The Really Terrible Orchestra (RTO) is a British amateur orchestra, founded in 1995 by the Edinburgh-based businessman Peter Stevenson and the author Alexander McCall Smith. The inspiration for Stevenson and McCall Smith was the enjoyment that their children were having with their school orchestras. They decided to look for a local amateur orchestra with which they could enjoy playing music for the fun of it. They could not find such an orchestra, and formed the RTO as a result, with Richard Neville Towle as its conductor.

McCall Smith has expressed the low quality of the orchestra's playing very directly:

The name was carefully chosen: what it said was what you would get.

Aside from their yearly concerts at the Edinburgh Fringe, the orchestra also features in the novel The Sunday Philosophy Club by Alexander McCall Smith. In the foyer of the Canongate Kirk, an Edinburgh church and their regular venue, the orchestra sells CDs of their performances.

In 2005 a documentary film about the RTO, The Really Terrible Orchestra, directed by Edward Brooke-Hitching, was selected for the 60th International Edinburgh Film Festival in 2006. It won the Baillie Gifford Award for best short Scottish documentary.

The RTO made their London debut on 3 November 2007 at the Cadogan Hall, London, in a sold-out concert.

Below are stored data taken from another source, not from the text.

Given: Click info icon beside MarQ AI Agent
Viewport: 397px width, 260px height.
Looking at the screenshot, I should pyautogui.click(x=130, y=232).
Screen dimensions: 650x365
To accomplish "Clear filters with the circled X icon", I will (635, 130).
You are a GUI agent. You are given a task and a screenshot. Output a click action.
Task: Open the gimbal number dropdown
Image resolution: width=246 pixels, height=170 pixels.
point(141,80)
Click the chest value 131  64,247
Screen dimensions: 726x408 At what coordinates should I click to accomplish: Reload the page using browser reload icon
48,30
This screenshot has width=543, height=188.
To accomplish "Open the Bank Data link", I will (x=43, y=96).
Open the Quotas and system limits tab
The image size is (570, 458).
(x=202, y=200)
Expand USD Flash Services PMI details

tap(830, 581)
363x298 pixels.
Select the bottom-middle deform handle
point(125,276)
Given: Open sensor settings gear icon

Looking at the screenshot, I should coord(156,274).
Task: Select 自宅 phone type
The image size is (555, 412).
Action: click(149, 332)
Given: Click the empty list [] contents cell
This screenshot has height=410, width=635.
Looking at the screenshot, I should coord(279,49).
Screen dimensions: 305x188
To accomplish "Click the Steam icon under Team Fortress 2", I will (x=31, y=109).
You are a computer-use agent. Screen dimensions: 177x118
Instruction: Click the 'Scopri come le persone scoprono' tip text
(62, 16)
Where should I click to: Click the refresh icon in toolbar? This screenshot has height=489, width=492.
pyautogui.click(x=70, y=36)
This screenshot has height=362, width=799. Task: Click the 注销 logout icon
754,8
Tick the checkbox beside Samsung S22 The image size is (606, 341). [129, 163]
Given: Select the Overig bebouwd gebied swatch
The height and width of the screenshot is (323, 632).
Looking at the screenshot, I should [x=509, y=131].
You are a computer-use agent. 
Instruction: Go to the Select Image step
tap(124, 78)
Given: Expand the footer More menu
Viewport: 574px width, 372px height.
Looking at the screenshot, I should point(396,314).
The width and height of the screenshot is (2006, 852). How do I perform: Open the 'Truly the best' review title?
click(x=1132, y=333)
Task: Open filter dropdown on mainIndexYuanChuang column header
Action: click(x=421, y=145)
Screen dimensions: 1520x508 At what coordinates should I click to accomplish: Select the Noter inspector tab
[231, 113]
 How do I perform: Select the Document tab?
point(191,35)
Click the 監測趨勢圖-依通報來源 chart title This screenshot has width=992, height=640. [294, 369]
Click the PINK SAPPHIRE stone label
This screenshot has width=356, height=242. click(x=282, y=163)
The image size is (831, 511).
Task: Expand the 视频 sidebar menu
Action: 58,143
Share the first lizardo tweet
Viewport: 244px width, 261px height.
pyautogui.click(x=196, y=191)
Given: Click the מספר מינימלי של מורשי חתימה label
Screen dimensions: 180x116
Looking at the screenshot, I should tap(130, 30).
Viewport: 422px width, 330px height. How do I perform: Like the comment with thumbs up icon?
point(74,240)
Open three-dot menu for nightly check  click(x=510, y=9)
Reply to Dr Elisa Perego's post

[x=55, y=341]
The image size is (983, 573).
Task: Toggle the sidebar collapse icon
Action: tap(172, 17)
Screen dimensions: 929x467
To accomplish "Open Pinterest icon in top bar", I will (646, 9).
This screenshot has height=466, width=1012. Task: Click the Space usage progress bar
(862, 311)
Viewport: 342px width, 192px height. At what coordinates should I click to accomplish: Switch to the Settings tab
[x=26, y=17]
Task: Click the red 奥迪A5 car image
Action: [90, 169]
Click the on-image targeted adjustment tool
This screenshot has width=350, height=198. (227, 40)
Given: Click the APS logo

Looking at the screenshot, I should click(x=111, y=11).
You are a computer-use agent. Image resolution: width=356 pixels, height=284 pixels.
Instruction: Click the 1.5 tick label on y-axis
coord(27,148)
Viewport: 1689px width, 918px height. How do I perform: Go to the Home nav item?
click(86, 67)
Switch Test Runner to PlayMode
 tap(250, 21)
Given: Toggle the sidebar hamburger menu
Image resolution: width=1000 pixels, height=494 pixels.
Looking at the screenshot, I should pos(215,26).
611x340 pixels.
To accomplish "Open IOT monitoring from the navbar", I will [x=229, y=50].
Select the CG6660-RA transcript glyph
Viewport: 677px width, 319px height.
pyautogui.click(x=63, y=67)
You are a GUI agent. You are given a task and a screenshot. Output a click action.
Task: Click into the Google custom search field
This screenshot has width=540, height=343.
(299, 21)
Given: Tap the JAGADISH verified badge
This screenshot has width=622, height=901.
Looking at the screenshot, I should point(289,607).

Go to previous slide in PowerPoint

On 1 April 2009, the RTO travelled to the United States and played at the New York Town Hall on its first (one-date) overseas tour.

The orchestra ventured onto Continental Europe for the first time on 16 April 2011. They played two concerts at Utrecht's Academiegebouw as part of the City2Cities Utrecht International Literature Days. The proceedings were dignified by Dutch poets J. Bernlef and Anna Enquist.